** Start of Records provided **

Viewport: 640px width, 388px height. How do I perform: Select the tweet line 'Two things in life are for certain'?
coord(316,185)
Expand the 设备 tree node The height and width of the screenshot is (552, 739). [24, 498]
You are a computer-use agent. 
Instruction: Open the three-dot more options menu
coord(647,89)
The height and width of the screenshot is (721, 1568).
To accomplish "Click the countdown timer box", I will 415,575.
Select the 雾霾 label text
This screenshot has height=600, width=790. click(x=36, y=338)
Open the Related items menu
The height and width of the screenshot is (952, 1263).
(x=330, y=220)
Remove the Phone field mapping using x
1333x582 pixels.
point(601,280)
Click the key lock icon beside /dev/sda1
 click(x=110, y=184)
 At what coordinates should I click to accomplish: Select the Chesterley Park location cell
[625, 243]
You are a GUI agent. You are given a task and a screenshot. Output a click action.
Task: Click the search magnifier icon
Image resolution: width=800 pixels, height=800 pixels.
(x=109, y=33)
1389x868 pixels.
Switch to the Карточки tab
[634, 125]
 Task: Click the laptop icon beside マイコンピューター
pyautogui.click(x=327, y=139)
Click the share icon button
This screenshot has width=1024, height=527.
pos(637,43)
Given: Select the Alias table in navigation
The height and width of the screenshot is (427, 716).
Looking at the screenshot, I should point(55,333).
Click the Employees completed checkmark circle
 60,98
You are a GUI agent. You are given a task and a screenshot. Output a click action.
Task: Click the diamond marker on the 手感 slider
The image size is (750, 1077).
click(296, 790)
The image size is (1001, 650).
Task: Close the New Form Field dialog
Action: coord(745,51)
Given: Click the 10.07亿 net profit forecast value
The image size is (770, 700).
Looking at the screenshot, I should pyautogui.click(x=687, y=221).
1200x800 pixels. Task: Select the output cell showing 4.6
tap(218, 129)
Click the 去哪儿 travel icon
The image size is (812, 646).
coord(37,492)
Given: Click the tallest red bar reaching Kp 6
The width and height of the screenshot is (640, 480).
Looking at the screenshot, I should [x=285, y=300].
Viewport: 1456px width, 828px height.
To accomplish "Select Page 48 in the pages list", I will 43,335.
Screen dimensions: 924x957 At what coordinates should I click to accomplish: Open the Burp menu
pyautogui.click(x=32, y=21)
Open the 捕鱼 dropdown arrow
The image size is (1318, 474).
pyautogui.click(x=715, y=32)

** End of Records provided **

Problem requirements -> Write out every line from the one containing "At what coordinates should I click to accomplish: Select" down to the end of the entries above, inclusive, with each line kept precisely as it appears.

Written solution ->
 At what coordinates should I click to accomplish: Select the Chesterley Park location cell
[625, 243]
You are a GUI agent. You are given a task and a screenshot. Output a click action.
Task: Click the search magnifier icon
Image resolution: width=800 pixels, height=800 pixels.
(x=109, y=33)
1389x868 pixels.
Switch to the Карточки tab
[634, 125]
 Task: Click the laptop icon beside マイコンピューター
pyautogui.click(x=327, y=139)
Click the share icon button
This screenshot has width=1024, height=527.
pos(637,43)
Given: Select the Alias table in navigation
The height and width of the screenshot is (427, 716).
Looking at the screenshot, I should point(55,333).
Click the Employees completed checkmark circle
 60,98
You are a GUI agent. You are given a task and a screenshot. Output a click action.
Task: Click the diamond marker on the 手感 slider
The image size is (750, 1077).
click(296, 790)
The image size is (1001, 650).
Task: Close the New Form Field dialog
Action: coord(745,51)
Given: Click the 10.07亿 net profit forecast value
The image size is (770, 700).
Looking at the screenshot, I should pyautogui.click(x=687, y=221).
1200x800 pixels. Task: Select the output cell showing 4.6
tap(218, 129)
Click the 去哪儿 travel icon
The image size is (812, 646).
coord(37,492)
Given: Click the tallest red bar reaching Kp 6
The width and height of the screenshot is (640, 480).
Looking at the screenshot, I should [x=285, y=300].
Viewport: 1456px width, 828px height.
To accomplish "Select Page 48 in the pages list", I will 43,335.
Screen dimensions: 924x957 At what coordinates should I click to accomplish: Open the Burp menu
pyautogui.click(x=32, y=21)
Open the 捕鱼 dropdown arrow
The image size is (1318, 474).
pyautogui.click(x=715, y=32)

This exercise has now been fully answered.